カルロスが応接室に入ると、クレメンスは窓際に立ち、外を眺めていた。

「師匠。ご無沙汰しております」

カルロスは神妙な面持ちでお辞儀をする。

「元気そうだな」

クレメンスはゆっくりと振り向く。

「はい」

返事をしたカルロスにクレメンスは目でうなずく。


「そのうちに、ロジーナが弟子を連れてお前の元を訪れるだろう」

「ロジーナの弟子ですか?」

カルロスの問いに、クレメンスはうなずく。

「ロジーナの弟子、アリアには火の才がある」

カルロスが瞳の奥がキラリと光る。

「師匠がそうおっしゃるということは、かなり見込みがあるということですね」

クレメンスが「うむ」とうなずく。

カルロスの口元にニヤリと笑みが浮かんだ。

「それは楽しみですね。わかりました。

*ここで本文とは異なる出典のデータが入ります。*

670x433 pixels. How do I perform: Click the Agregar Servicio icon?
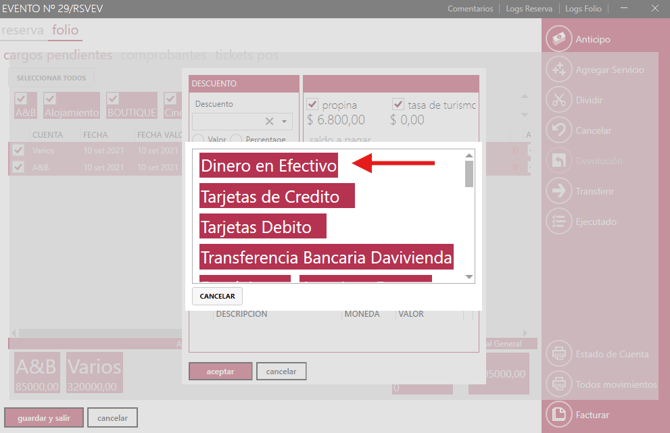tap(558, 70)
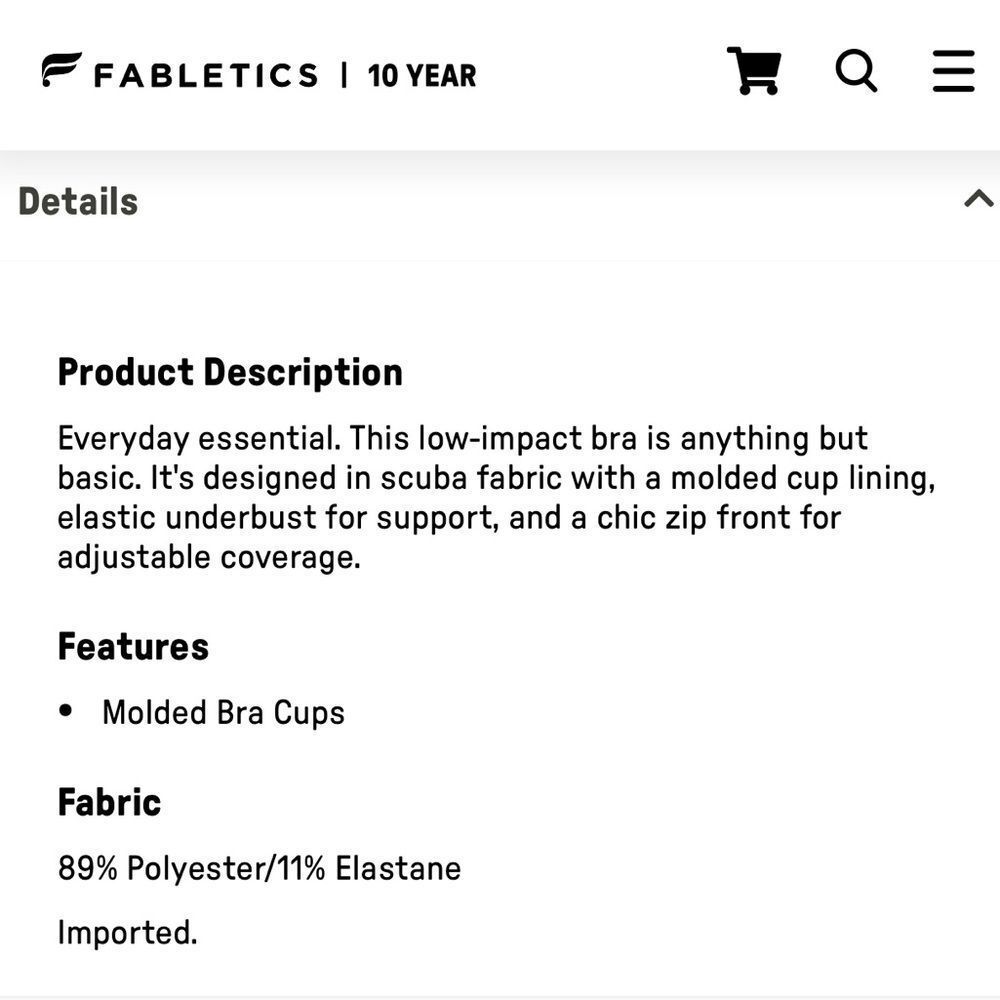Click the upward chevron beside Details
Screen dimensions: 1000x1000
point(978,199)
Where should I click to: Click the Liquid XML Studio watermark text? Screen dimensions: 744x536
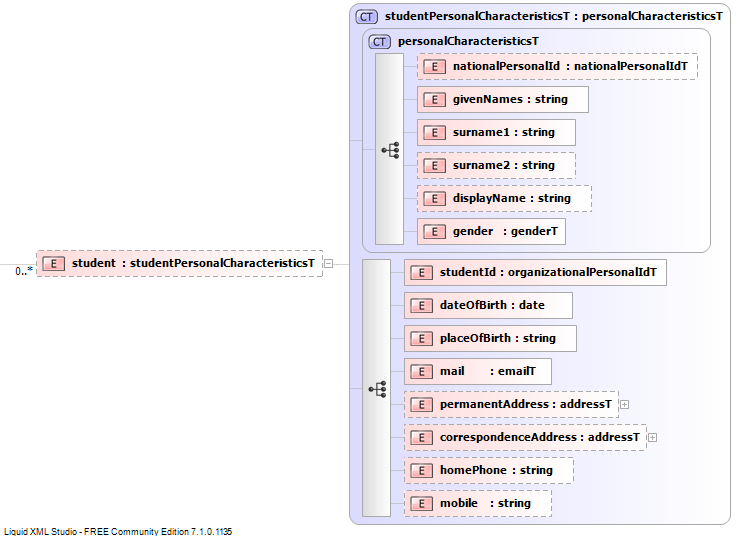click(x=118, y=531)
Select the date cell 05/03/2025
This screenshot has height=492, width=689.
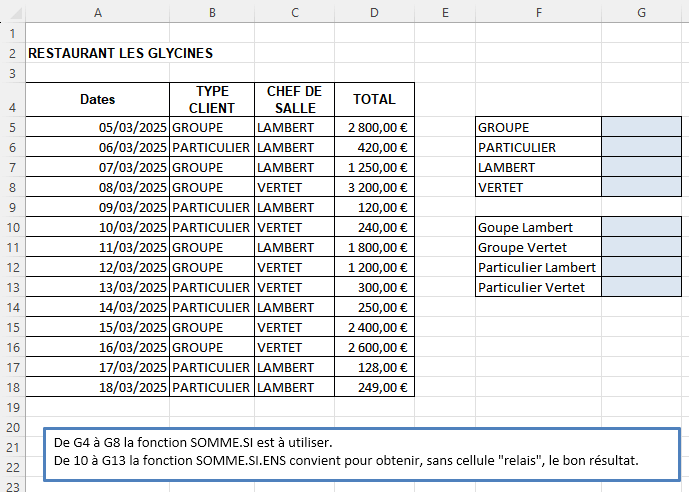click(x=97, y=127)

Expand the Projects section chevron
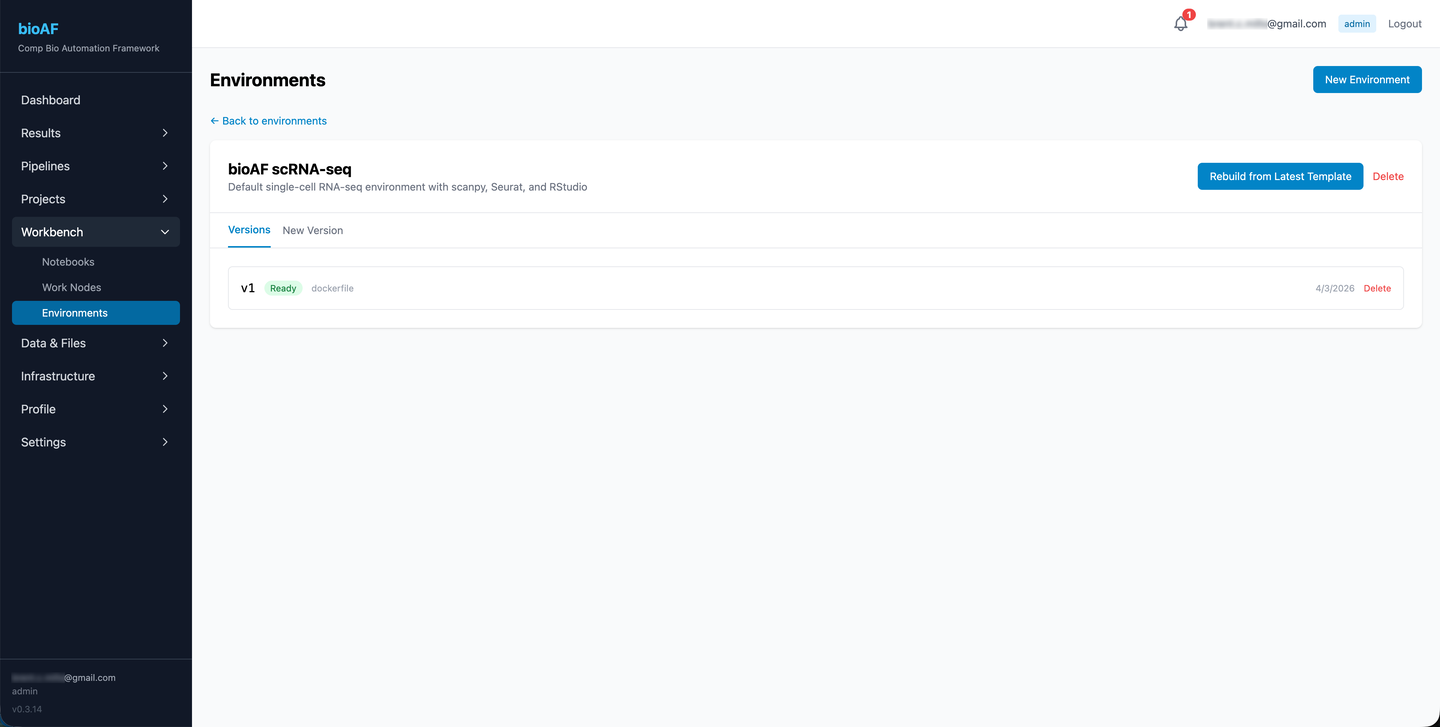click(165, 199)
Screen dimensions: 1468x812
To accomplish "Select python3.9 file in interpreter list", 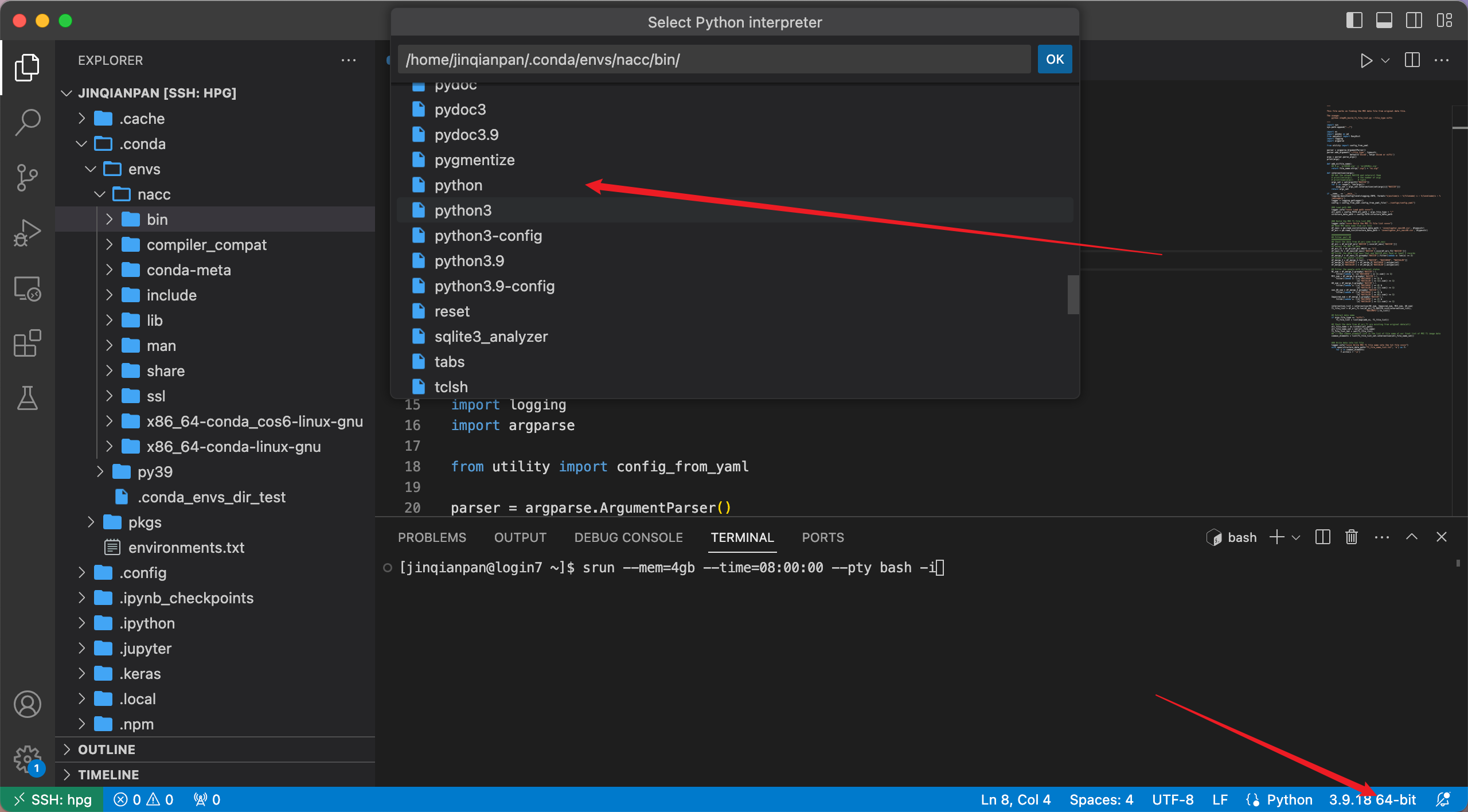I will pyautogui.click(x=469, y=261).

喜んでお引き受けいたします」

「頼んだぞ」

「はい」

クレメンスは満足そうにうなずいた。


「それにしても師匠。相変わらずロジーナには甘いですね」

クレメンスはニヤニヤするカルロスに冷たい視線を送る。

「私にそのような軽口を叩くとは、ずいぶんと出世したものだな、カルロス」

カルロスの顔に緊張が走る。

クレメンスはふっと表情を緩めると「フフフ」と嗤った。

カルロスもいたずらっぽっくニヤリ笑う。


「さて。私は帰る。カルロス、くれぐれも頼んだぞ」

「お任せください」

目礼するカルロスに満足そうな笑みを残し、クレメンスは姿を消した。